Notes


Note    N2377         Index
William was a farm worker.

Notes


Note    N2379         Index
Sarah's marriage to Thomas Chase did not last very long. On her Death Record, it is stated that she was divorced. On top of that, she is buried beside Jason, as "his wife," in the Coombs Mills Cemetery. She died from pneumonia.

Notes


Note    N2380         Index
Horace was a farmer in Augusta.

Notes


Note    N2383         Index
Charles was a farmer and carpenter who "married the girl next door." During the Civil War, he enlisted as a private in Co. F, 22nd Regiment, Michigan Infantry, joining the Army for a 3-year enlistment on 21 January 1864 at Utica. He was 33 at the time, with blue eyes, auburn hair, standing 5' 8 1/2" tall. While at training camp in Grand Rapids, he contracted the measles. He proceeded with his company as far as Indianapolis, Indiana, where he became worse and had to be taken to a hospital, where he died only 30 days after joining the Army (Col. George H. Turner [comp.], RECORD OF SERVICE OF MICHIGAN VOLUNTEERS IN THE CIVIL WAR, 1861-1865, 22 [Kalamazoo, MI: Published by Authority of the Senate and House of Representatives of the Michigan Legislature, under the direction of Brig. Gen. Geo. H. Brown, Adjutant General, by Ihling Bros. & Everard Stationers, Printers and Publishers, 1903], 128). Charles' funeral was held in Detroit on 3 March 1864.

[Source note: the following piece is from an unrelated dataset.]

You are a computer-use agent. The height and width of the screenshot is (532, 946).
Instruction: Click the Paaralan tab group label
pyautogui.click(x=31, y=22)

 After the war, Minerva re-married. Her second husband was Peter Steele, whom she married 25 January 1866 at Utica. They had seven children. Peter Steele was a brother to Catherine Steele, the wife of Charles' brother, Thomas. These are two of the four marriages connecting the Steele and Scribner families. Another is the marriage of Charles and Minerva's son, Charles, who married Peter Steele's sister, Caroline. And, Charles' niece, Ellen (daughter of brother Enoch) married Peter's brother, Richard Steele, Jr.

 Peter Steele also served in the Civil War, in Co. G, 5th Regiment, Michigan Infantry. That outfit fought at Gettysburg and other important battles, and was honored by being in the firing line at Appomattox Courthouse when General Robert E. Lee surrendered to General Ulysses S. Grant, ending the war.
 For some reason known only to them, Peter and Minerva separated in 1885, a few years prior to her death. He moved out to Oregon, where he died in 1891.

Notes


Note    N2384         Index
In 1860, Thomas and Catherine were living in Clinton, outside Detroit, where he was a farm laborer. By 1870, they had moved to Shiawassee Township in Shiawassee County (near the center of the state) where he operated a farm. In 1880, they were in Detroit (116 Woodbridge Street), where he worked as a carpenter. In 1900, he was operating a corner grocery store in Detroit, at 581 McClellan Avenue.
 They had 5 children, of whom 3 were living in 1900.
 The estimated death dates for Thomas and Catherine are based upon the Civil War Pension File of Charles Hetzler (husband of Catherine's sister, Mary Elizabeth), in which Catherine gives written support to her sister's request for a Widow's Pension. Catherine states that she is the widow of Thomas Scribner, indicating that he had died before the Pension Application was made in 1909. And, of course, this means that Catherine died sometime after that date.

Notes


Note    N2387         Index
Samuel was a wagon maker in Salem, Washtenaw County, Michigan.
 Very little is known about Rhoda, except that she was born in Canada and, it appears, had been married previously to a Mr. Cor in New York. Living with her and Samuel in 1870 were what appear to be her four children - Charles M. [13], Fred [8], Helen [6], Benjamin F. [3] - all with the last name of Cor, and all born in New York. From the ages of those children and the children of Samuel and Rhoda, the assumption can be made that Rhoda Cor's youngest child (Benjamin F. Cor) was born in 1867. Sometime during 1867, or early in 1868, Rhoda and Samuel were married in New York, and Rhoda gave birth to their first child, Asa, in 1868.
 In the 1880 Census of Pontiac, Oakland County, we find a Rhoda Scribner, born in Canada and aged 39, listed in what appears to be the list of names of persons living in the Pontiac poorhouse. A notation alongside the list of names reads "None of these persons were gainfully employed during the Census year." That list is several pages long.

Notes


Note    N2389         Index
Calvin never married. He was a farmer in Brighton.